Yeni Üyelik
48.
Bölüm

48. Bölüm Babam gibisin

@miyorininkitaplari

eski evimizdeydik

ceren ve sare oynuyordu anlaşmaya çalışıyorlardı

erdem dışarda antreman için hayatı bekliyordu

hayat aşağı indi

- kolay gelsin izliyorum ablacım dedim

- o iş bende abla dedi ve saçlarını toplarken dışarı çıktı

erdem ona bir şeyler anlatıyordu

hayatın ise tek odaklandığı kendisiydi

hareketleri sallamıyordu

kaşınıyordu

pozisyon aldıkların birbirlerine yumruk sallamaya başladılar

erdem tabi ki onu alttan alıyordu

erdem tam o sırada yüzüne gelecek eli tuttu ve hayatı ters çevirip göğsüne yapıştırdı

hayat şoke olurken erdem ona doğru eğildi

hemen abimi kontrol ettim

onlara bakmıyor sohbet ediyordu

dudaklarını okumaya başladım

- hodri meydan diyordun ? diyordu erdem gülmemek için dudaklarımı birbirine bastırdım

hayattan ses çıkmadı muhtemelen sırtı erdeme yaslı olduğu için kalp atış hızı bin katına çıkmıştı

hayat bir anda ona döndüğünde aralarında ki mesafeden dolayı tekrar abimi kontrol ettim

- hayvan adi

romantizimin içine sıçtın hayat !

erdem tek eliyle hayatı kucakladı

diğer eli serbestti hayat ona ağırlık yapmıyordu

hayat çırpınırken bağırdığı için herkes onlara dönmüştü

- lan ? dedi abim " bu hıyar ne halt yiyor ? "

- hayat kaşındı dedim " sakin dur ki eğitimini alabilsin " başını salladı

erdemin telefonu çaldığında diğer eliyle profesyenelce açtı

hayat bağırmayı bıraktı

- evet anne ? diyordu erdem " ha hayat mı ? " dedi ve kucağında ki kıza baktı " bilmem uyuyordur "

- gülşen abla ! diye bağırdı hayat bir anda " oğlun bana meydan okuyup duruyor o benim dengim mi Allah aşkına on katım ? "

- lan ! dedim

- içinden şeytan çıktı ! dedi gamze

gülşen ablanın gülme sesi geldi telefondan

- beni anneme şikayet etmeyi bırak ve özür dile diyip annesiyle vedalaşıp telefonu kapattı erdem

- dilemiyorum ! dedi hayat

- öyle mi ?

- öyle !

erdem hayatı tam ters çevirecekken hayat bağırdı

- abim var !

- şu durumda abin bile seni elimden alamaz dedi erdem

- ablam var !

- ablanın keyfi gayet yerinde

- özür dilerim !

- heh şöyle dediğinde hayatı yere indirdi

hayat bir anda onun yüzüne attığı yumrukla şok olduk !

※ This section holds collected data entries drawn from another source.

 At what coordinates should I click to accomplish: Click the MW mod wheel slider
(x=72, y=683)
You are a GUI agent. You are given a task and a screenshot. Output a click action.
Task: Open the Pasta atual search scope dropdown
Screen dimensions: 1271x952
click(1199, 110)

- birinci kural rakibine asla güvenmeyeceksin ! dedi hayat " ikinci kural bir daha bana o kadar yaklaşma kalbim yerinden çıkacaktı adi köpek ! "

içeri hızlı adımlarla girdi

- nasıldım ama ? dedi havalı havalı

- bok gibi dedim

söylene söylene yukarı çıktı

- bu neydi şimdi ? kalbim yerimden çıkacaktı mı dedi o ? bu soru abime aitti

- boşver be abi dedim

yazarın anlatımıyla

akşam saatleriydi herkes evlerindeydi

hayat ela ve cemre elanın evinde toplanmıştı

zilin çalmasıyla birlikte hayat kapıya gitti

- erdem ? dedi sorgulayarak

- sanırım telefonları karıştırmışız fark etmedin mi?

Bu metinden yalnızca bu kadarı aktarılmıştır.